Alessio Scifoni è un giovane calciatore di Velletri. Così ci si racconta.

 

“Sono nato a Velletri il quattro agosto del1996. Sin dai primi passi ho iniziato a dare i primi calci ad un pallone, biancoceleste (della Lazio), la squadra per cui tifa   tutta la mia famiglia. 


I miei genitori mi dicono sempre che non ho voluto mai alcun giocattolo, a me bastava giocare con un pallone. La scuola calcio l’ho fatta nella città in cui vivo:  Cisterna di Latina. 


La squadra era la Findus e lì feci i miei primi provini. 


Il primo provino era per la Roma, io laziale sfegatato mi presentai a Trigoria con la tuta della Lazio e devo dire che è stato quello che ricordo con più piacere, quello più bello. L’anno successivo (stiamo parlando verso gli 11-12 anni di età) lo feci con la Lazio, due volte in un campo dell’EUR affiliato gestito con la Lazio, (dove generalmente si svolgevano i provini) 

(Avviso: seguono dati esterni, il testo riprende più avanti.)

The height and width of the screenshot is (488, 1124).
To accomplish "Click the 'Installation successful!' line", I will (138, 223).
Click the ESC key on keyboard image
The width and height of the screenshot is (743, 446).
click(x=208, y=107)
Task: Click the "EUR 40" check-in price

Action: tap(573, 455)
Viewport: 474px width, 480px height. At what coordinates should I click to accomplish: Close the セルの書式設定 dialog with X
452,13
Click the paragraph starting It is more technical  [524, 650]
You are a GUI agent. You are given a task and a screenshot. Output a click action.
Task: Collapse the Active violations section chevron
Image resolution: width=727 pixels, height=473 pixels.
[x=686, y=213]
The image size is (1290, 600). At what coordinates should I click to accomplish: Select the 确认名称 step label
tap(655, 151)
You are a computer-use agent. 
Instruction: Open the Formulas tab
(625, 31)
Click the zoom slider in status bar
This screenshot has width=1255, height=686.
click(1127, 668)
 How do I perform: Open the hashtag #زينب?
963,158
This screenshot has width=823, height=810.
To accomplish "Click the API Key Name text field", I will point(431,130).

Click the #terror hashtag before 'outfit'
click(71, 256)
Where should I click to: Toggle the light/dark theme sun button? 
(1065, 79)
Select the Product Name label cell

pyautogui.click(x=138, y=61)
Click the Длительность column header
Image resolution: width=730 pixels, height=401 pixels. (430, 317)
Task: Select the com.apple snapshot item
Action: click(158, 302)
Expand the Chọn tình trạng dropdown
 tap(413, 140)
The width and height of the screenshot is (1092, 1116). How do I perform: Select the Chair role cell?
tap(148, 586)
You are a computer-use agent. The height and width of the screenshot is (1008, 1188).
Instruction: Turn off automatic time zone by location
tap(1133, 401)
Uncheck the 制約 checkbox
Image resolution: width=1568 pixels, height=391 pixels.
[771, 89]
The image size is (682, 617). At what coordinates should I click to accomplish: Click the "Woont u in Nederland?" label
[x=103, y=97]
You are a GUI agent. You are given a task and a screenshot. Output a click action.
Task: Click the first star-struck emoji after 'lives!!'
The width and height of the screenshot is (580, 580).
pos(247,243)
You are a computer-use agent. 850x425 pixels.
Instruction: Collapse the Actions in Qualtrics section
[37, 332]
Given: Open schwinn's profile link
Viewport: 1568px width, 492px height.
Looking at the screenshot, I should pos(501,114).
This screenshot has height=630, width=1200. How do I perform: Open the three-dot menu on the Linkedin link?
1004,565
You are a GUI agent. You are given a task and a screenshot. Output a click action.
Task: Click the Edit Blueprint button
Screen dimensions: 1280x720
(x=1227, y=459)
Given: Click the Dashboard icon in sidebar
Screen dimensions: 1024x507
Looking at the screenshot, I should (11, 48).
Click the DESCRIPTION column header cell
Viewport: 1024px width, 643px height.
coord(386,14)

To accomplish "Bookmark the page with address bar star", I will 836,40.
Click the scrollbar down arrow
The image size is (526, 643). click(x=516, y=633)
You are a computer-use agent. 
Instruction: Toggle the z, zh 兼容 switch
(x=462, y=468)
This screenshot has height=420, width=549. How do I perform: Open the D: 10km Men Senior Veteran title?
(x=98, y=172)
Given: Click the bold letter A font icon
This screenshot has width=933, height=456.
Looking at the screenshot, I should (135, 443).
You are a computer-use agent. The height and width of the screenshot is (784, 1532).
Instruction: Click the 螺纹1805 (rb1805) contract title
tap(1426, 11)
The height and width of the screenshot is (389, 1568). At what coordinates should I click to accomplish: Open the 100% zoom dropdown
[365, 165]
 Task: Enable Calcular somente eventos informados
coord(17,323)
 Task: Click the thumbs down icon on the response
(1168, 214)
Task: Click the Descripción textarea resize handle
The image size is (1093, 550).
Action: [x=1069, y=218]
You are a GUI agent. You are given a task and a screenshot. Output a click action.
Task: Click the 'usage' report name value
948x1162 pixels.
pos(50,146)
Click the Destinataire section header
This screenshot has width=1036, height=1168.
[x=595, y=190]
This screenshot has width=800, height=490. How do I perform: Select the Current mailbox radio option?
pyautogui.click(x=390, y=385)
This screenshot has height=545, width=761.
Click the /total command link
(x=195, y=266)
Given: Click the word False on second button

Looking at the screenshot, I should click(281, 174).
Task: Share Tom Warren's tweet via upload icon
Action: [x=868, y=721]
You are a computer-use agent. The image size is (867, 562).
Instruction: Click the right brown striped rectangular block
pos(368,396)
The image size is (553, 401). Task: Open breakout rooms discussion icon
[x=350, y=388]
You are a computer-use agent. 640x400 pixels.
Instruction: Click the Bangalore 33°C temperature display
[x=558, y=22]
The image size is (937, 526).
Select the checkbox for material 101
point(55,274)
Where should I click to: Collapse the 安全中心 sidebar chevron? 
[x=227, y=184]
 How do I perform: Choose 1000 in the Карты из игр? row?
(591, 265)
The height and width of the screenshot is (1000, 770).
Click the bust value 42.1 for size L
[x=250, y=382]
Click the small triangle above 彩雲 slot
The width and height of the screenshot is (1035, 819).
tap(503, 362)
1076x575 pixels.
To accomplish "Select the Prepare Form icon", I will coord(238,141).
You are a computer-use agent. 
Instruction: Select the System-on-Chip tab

 L’anno seguente con il Frosinone e con la Reggina, peccato che con il Frosinone mi stirai al quadricipite. Poi verso i 15 anni ho fatto gli ultimi e tante sono state le sorprese. 5 volte sono sceso  a Napoli a fare dei provini dove c’erano  alcuni osservatori di diverse squadre di tutta Italia: Inter,  Pescara, Napoli, Genoa e altre che non ricordo. 




La prima volta che andai eravamo più di 200 ragazzi seduti in tribuna che dovevano svolgere questo “benedetto “provino. Alla fine eravamo rimasti in 35. Ma niente, non mi presero anche perché non giocai benissimo;  quella volta, purtroppo, sentivo un po’ la pressione dell’essere esaminato: avevo paura. 


Nella squadra storica della nostra città, il Pro Cisterna feci gli allievi, juniores e il mio primo anno di prima squadra in eccellenza, facendo una decina di presenze. L’anno successivo andai in promozione al Cori calcio, e ci rimasi 2 anni. Dopodiché ho iniziato a lavorare in fabbrica e per forza di cose sono dovuto scendere di categoria perché col lavoro non sarei riuscito a militare in squadre fuori dalla mia provincia. Così andai al Montello calcio in prima categoria.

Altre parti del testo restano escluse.